Le monde est straight, ma chérie, autant que tu t’y fasses, ou plutôt non, ne t’y fais pas et entre en dissidence, comme ton père.
Quatre ans après Arcadie, Emmanuelle Bayamack-Tam nous convie à nouveau dans une ses utopies illuminées : la Treizième heure, secte millénariste aux contours dogmatiques légèrement flous, dont les textes saints sont ceux des grands poètes français à commencer par Nerval, dont le poème Artémis donne son nom à l’Eglise, et dont la fonction première est de servir de refuge à une cohorte d’adeptes plus ou moins inadaptés à la violence de la société extérieure. Parmi ceux-ci, Lenny, le fondateur doux et rêveur, et sa fille Farah, née intersexuée et symboliquement destinataire de tout un héritage familial queer qu’elle va devoir décrypter en retrouvant sa mère Hind pour tenter de construire sa propre identité.
Les points de convergence avec Arcadie sont particulièrement nombreux - de l’idée générale de la secte libertaire au prénom de cette héroïne intersexe en plein coming-of-age -, mais La Treizième heure renouvelle une fois encore les thématiques qui traversent l’œuvre d’Emmanuelle Bayamack-Tam depuis bientôt vingt-cinq ans : la liberté des corps, des genres et des désirs et la nécessité de construire des espaces queer qui sont à la fois des refuges et des brasiers qui pourront mettre le feu à ce monde straight face auquel Farah, Lenny et Hind sont résolument en dissidence. La Treizième heure, nouvel avatar de ces Abbayes de Thélème inclusives qui, en plus du « Fais ce que voudras de Rabelais » ajoutent à leur devise « Sois qui tu voudras », est sans doute à ce jour la création la plus séduisante et la plus accueillante de Bayamack-Tam : aussi faillible, imparfaite, voire parfois grotesque que ses membres, elle leur offre pourtant grâce à l’appui de la poésie ce droit absolu à être des chimères, des êtres de mots autant que de chair, et à exprimer leur fluidité sous tous ses aspects, à commencer par celui du genre.

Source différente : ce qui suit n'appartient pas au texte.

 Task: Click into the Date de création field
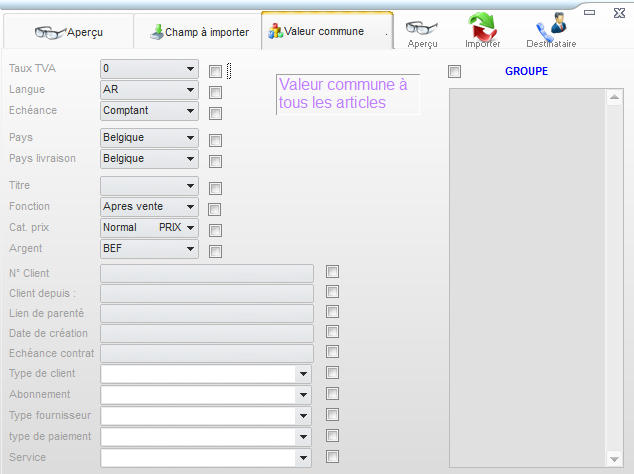207,333
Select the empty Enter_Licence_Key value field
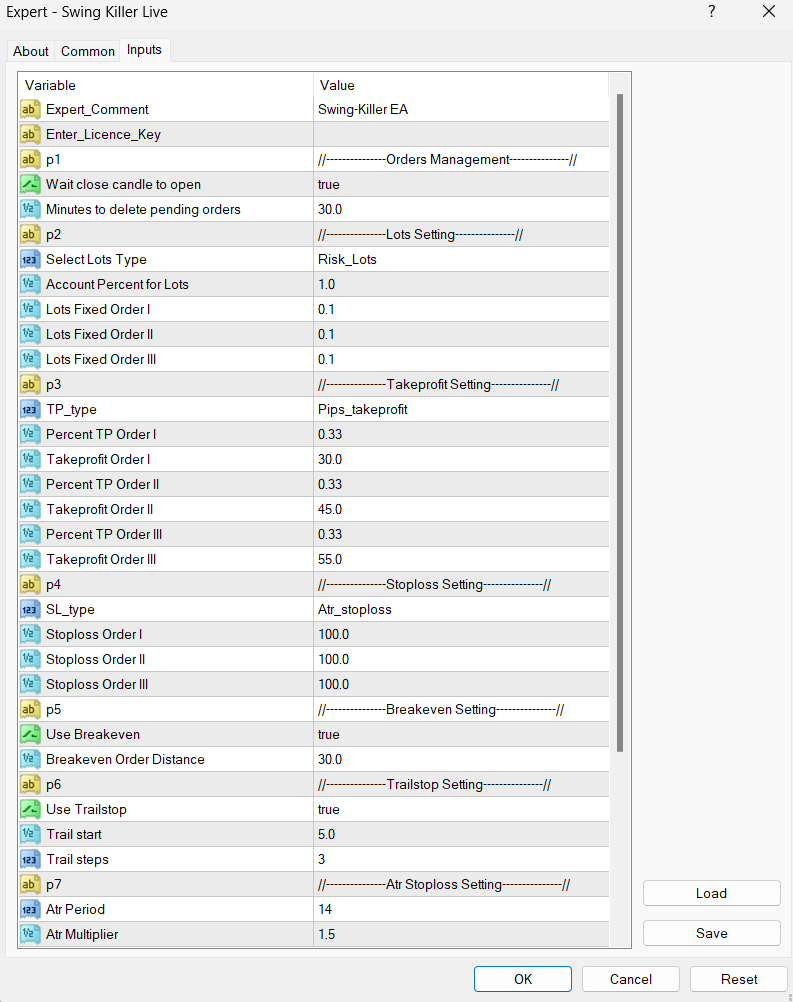 click(460, 135)
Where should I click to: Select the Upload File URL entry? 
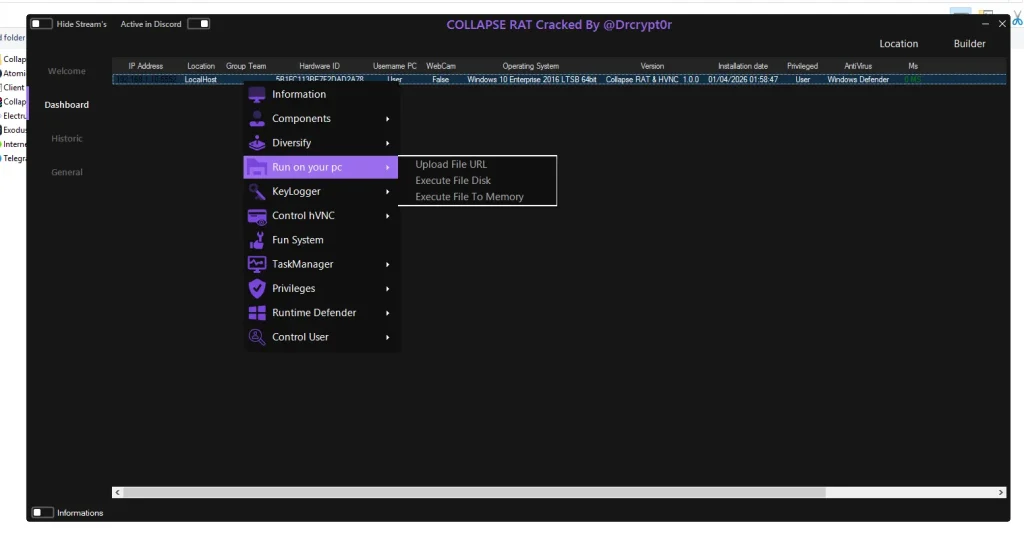point(451,164)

Bayamack-Tam y affine toujours plus son écriture, semée de citations poétiques où se mêlent sans distinction ni hiérarchie, dans une esthétique somme toute là aussi très queer, Aragon, Michaux, Gilbert-Lecomte, Amel Bent et Serge Lama, et construit un roman à la douceur étonnante, qui contraste fortement avec ses deux derniers romans parus sous l’alias Rebecca Lighieri. Cette douceur doit pourtant être interprétée comme celle de Lenny qui, bien qu’il affiche constamment une parfaite bienveillance envers ses ouailles le jour, est tenu éveillé la nuit par une colère rouge. La Treizième heure est à son image : la douceur et la colère, qui ne point que par touches très discrètes sauf dans la très belle dernière page aux allures de manifeste, sont deux faces d’une même pièce et naissent toutes deux de la nécessité de la dissidence face au monde extérieur qui détruit, humilie et diminue toujours plus celles et ceux qui ne peuvent pas se plier à ses règles.